Let's Talk Numbers: Applying Trend Data to Your Grantmaking

Date: 
Tuesday, July 23, 2013
Location: 
Online

Tuesday, July 23, 2:00 EDT/ 11:00 PDT [PASSED]

  • Bobbie Lippman, The Pew Charitable Trusts
  • June Washikita O’Neill, Philadelphia Cultural Fund

A recording of this presentation is available here.

Web Conferences are free to the staff and board of GIA member organizations. The fee for nonmembers is $35.

Description:

Talking with the leaders of cultural organizations about their numbers can be tough…for the groups and for the funders. Now, with years of trend data available, the conversation can be even more challenging, but it is a valuable tool for exploring what those trend lines really mean. Philadelphia funders June O'Neill (Philadelphia Cultural Fund) and Bobbie Lippman (The Pew Charitable Trusts) will talk about how to use narrative and financial data together to better prepare for conversations and grant reviews with cultural groups. They will also discuss some of the benefits these conversations can bring to interactions with executive directors, boards, and grantmaker colleagues, and share examples from their work with public funders and private foundations.

Presenter Bios:
Bobbie Lippman is a director in the Philadelphia Program at The Pew Charitable Trusts, where she has managed the Philadelphia Cultural Leadership Program for thirteen years. The Leadership Program provides multiyear unrestricted support to organizations that achieve the highest standards of programmatic, fiscal, and management performance. The program supports twenty organizations located throughout Southeastern Pennsylvania with budgets ranging in size from $369,000 to $54 million.

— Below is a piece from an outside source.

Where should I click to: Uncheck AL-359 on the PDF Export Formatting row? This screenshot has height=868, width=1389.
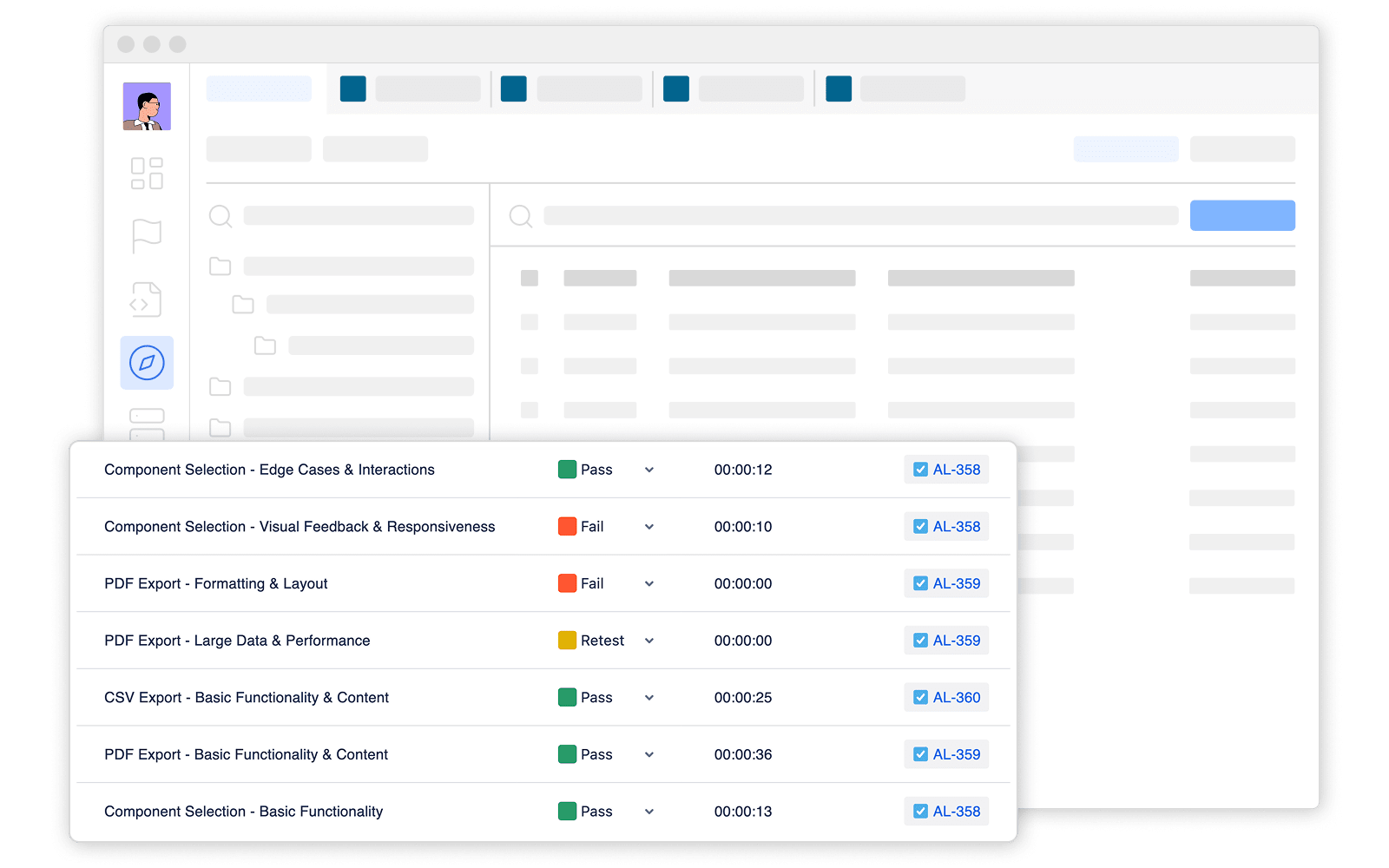920,582
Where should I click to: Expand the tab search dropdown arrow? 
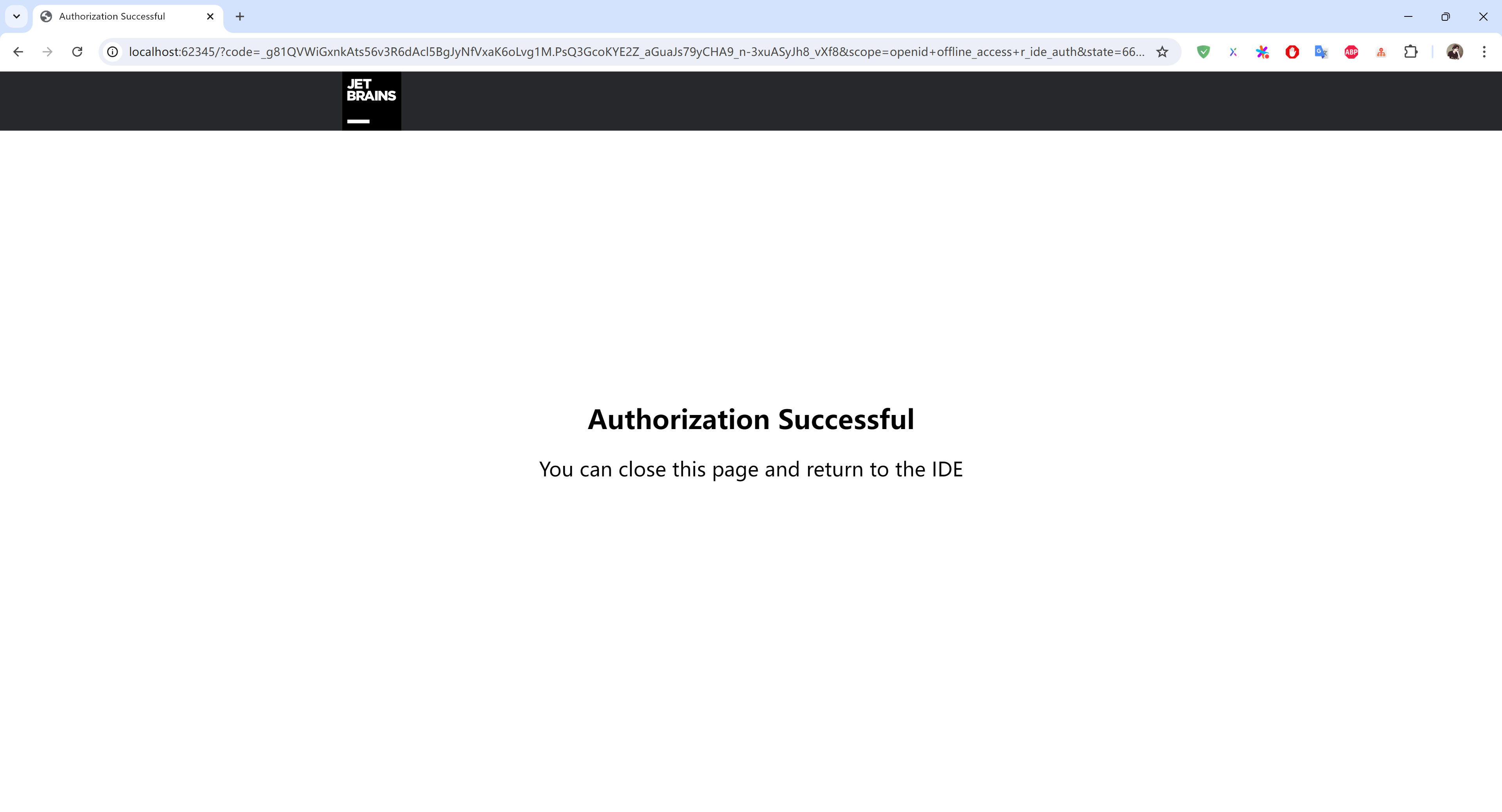[16, 16]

From 2004 until 2008, Lippman served as director of the Cultural Data Project, a web-based data collection, management, and reporting tool created to strengthen arts and cultural organizations, inform grantmaking strategies, and enhance cultural planning policies. Prior to joining The Pew Charitable Trusts in 1999, Lippman taught at The University of the Arts in Philadelphia, where she also served as assistant dean of the College of Art and Design (1987-1990) and as director of adult education and extension programs (1991-1999). She founded the papermaking program at Historic RittenhouseTown in Philadelphia, site of the first paper mill in the United States. She earned her BA from Sarah Lawrence College and a certificate from Pennsylvania Academy of the Fine Arts.

June Washikita O’Neill is the manager of the Philadelphia Cultural Fund, a 501(c)(3) nonprofit corporation established by Philadelphia's Mayor and City Council to support and enhance the cultural life and vitality of the City through general operating grants. The Fund has an annual budget of approximately $2 million.

After receiving a BS in Arts Management from Northern Arizona University, O’Neill spent several years working in the nonprofit arts field before going to work for the Pew Charitable Trusts. Ms. O’Neill left Pew in 1992 to help establish the Pew Fellowships in the Arts program. She continued to work with individual artists as the first executive director of the Leeway Foundation and as the administrative director of the Civitella Ranieri Foundation, an artist residency program located in Umbria, Italy. At Civitella, O’Neill managed an operating budget of $1 million and an endowment of $30 million.

O’Neill has served on numerous nonprofit boards. She has also served as a music panelist for the Pennsylvania Council on the Arts. For eight years she was judge of elections at her neighborhood polling place in Chestnut Hill, Philadelphia. Her favorite activity is playing the Japanese taiko drums. Her husband is called Tim, her son is called Luke, and her dog is called Kira.